If you’ve done much reading in the personal finance sphere, you have likely encountered some bad advice.  Not overly broad generalizations, nor excessively optimistic or pessimistic scenarios designed to support the writer’s point, nor even serious debates on the best course of action (as with many of the great financial debates), but simply bad advice.  The kind that, if followed, will leave you poorer and in worse financial shape than you would be otherwise.

Enter Frank Curmudgeon.  The writer of the Bad Money Advice blog focuses on identifying and correcting bad advice from other personal finance commentators, ranging from published authors like Suze Orman and Dave Ramsey down to other personal finance bloggers.  And he’s well qualified to do it: an unemployed hedge fund manager, he’s had more financial education than ten average PF bloggers combined.   And he’s not afraid to tear their arguments apart, either.  (With any luck, I’ll be able to avoid being on the wrong end of his analyzes in the future…)

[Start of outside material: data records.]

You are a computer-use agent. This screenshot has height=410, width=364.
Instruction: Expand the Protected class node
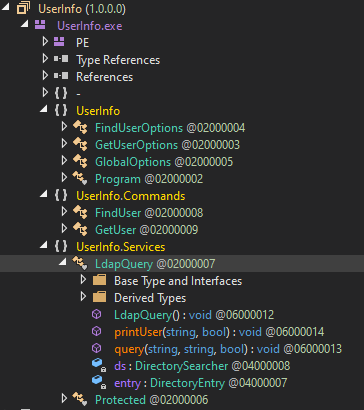tap(64, 398)
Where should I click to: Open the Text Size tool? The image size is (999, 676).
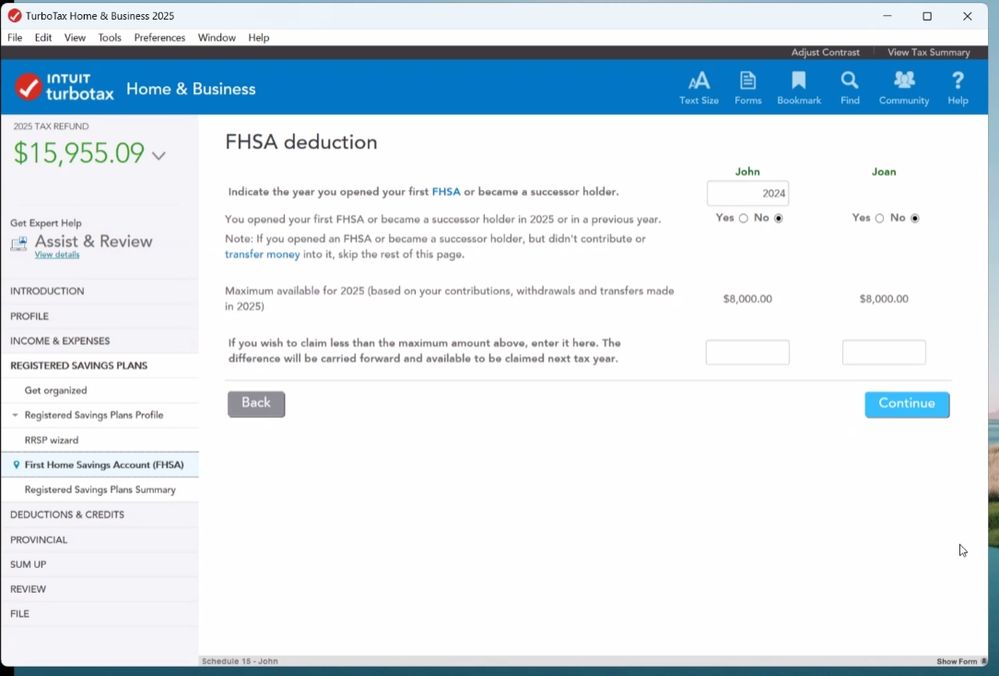[x=699, y=81]
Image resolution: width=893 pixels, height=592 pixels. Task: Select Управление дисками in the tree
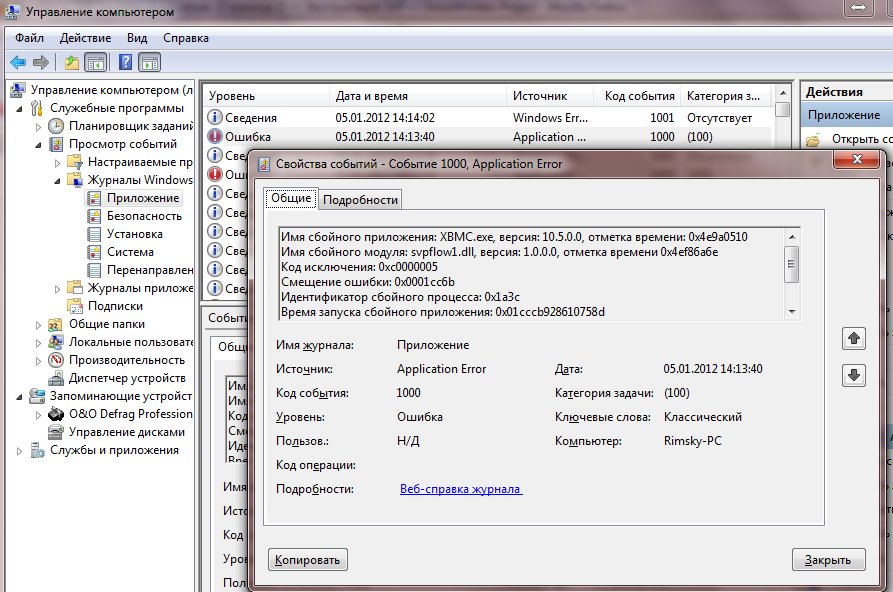click(126, 432)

Some of the interesting posts he’s written in the last few weeks:

The Bad Money Advice Financial Literacy Quiz – I have to say, I do love financial knowledge quizzes.  Frank has a good one here, covering everything from FDIC insurance to credit card fraud liability.  I’m not terribly happy about my score (13 out of 20), but I’m glad to learn some new things (and I am reminded that I need to do plenty of research before I post anything in my blog).

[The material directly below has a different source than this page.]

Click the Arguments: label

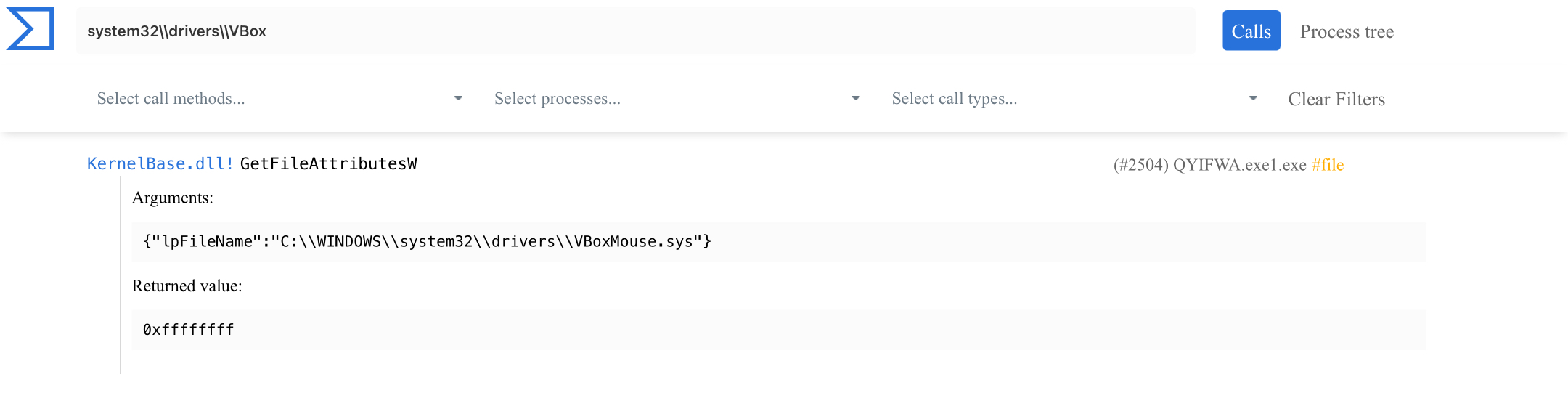173,198
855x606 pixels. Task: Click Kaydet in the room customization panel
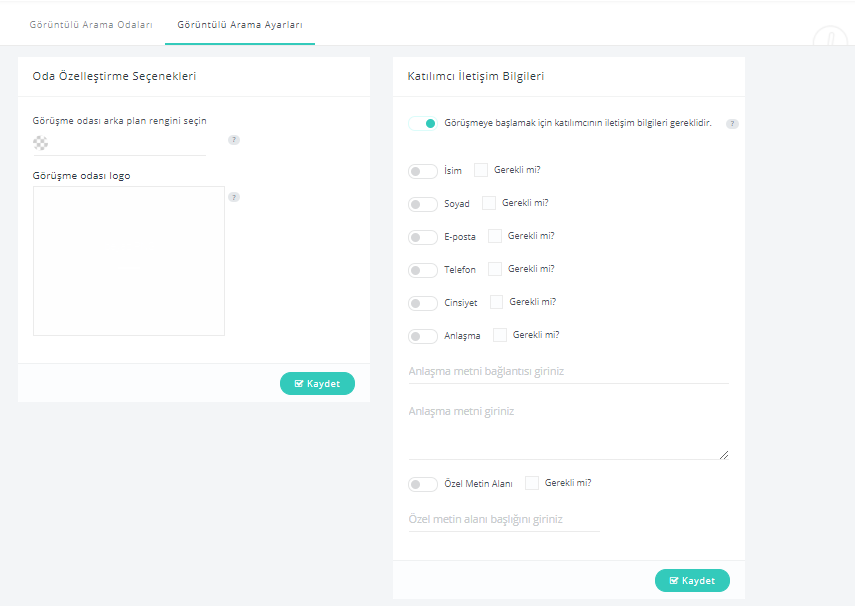tap(317, 383)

How to Create your own Target Date Fund – A guest post over on Get Rich Slowly which discusses the cons of target date funds and how you can go about creating your own.  He raises some good points, some of which I noted earlier today (amazing how these things sync up), about how target date funds tend to be one-size-fits-all and not necessarily appropriate for your particular situation.  I think he overstates the possible dishonesty in the funds, though; given the level of disclosure required by the companies, the opportunity for shenanigans is rather low.

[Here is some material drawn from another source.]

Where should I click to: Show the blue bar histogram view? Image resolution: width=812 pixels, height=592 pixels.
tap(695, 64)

Secured and Unsecured Debt – Frank notes the problems with the common wisdom of not taking out a Home Equity Line Of Credit (HELOC) to pay off unsecured debt like credit cards.  Doing so means that you can lose your home if you can’t pay back the debt (at least in theory), but Frank shows how this is much less likely than popularly believed.  Basically, you are trading higher priority to claim your money if you end up insolvent, in exchange for a lower interest rate; in many cases, such a trade ends up benefiting the debtor.

Are 401(k)s a Bad Idea? – Frank notes the complaints that 60 minutes levels against 401(k)s.  The main argument against the plans by 60 Minutes is the recent losses in the stock market show that these plans are not good replacements for defined benefit plans.  However, Frank notes that widespread use of 401(k)s isn’t the source of our current problems, and that the older style, defined benefit pension plans had problems of their own (including not being that widely available).